MADRID (Reuters) - El verano en España será este año algo más caluroso de lo normal, según indicó el lunes la Agencia Estatal de Meteorología (AEMET), aunque escapará a las grandes subidas que se esperan en la mayor parte de Europa.
El verano, que comienza el martes, vendrá acompañado de altas temperaturas, especialmente en los archipiélagos canario y balear y en el este y sur peninsular, aunque AEMET espera que las precipitaciones se mantengan dentro de lo normal en toda España. La primera ola de calor estival empezará a notarse a finales de esta misma semana, cuando podrían alcanzarse hasta 40 grados en Andalucía

Summer in Spain this year will be somewhat warmer than normal, said the State Meteorological Agency (AEMET on,Monday, but will not have the large increases expected in most of Europe.

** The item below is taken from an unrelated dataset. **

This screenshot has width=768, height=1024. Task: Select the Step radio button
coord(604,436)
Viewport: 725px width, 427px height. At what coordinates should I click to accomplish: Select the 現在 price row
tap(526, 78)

Summer, which begins Tuesday, will be accompanied by high temperatures, especially in the Balearic and Canary Islands and in eastern and southern Spain, although in rainfall AEMET expected to remain within the normal range throughout Spain. The first wave of summer heat begin to emerge later this week, when they could reach 40 degrees in Andalusia
hhttp://es.noticias.yahoo.com/españa-verano-caluroso-normal-163721938.htmlttp://


----------



## gus-lopez (Jan 4, 2010)

We had 39º here last weds/thursday !


----------



## DunWorkin (Sep 2, 2010)

It has certainly been a warm June

I hope our aircon is fixed soon  

We had it repaired in March (cost over €1000 to repair). We put it on for the first time a couple of weeks ago but after 2 days it went off again.

We have contacted the company but the man that does it is on holiday. Only in Spain would an aircon company have its repair specialist go on holiday in June


----------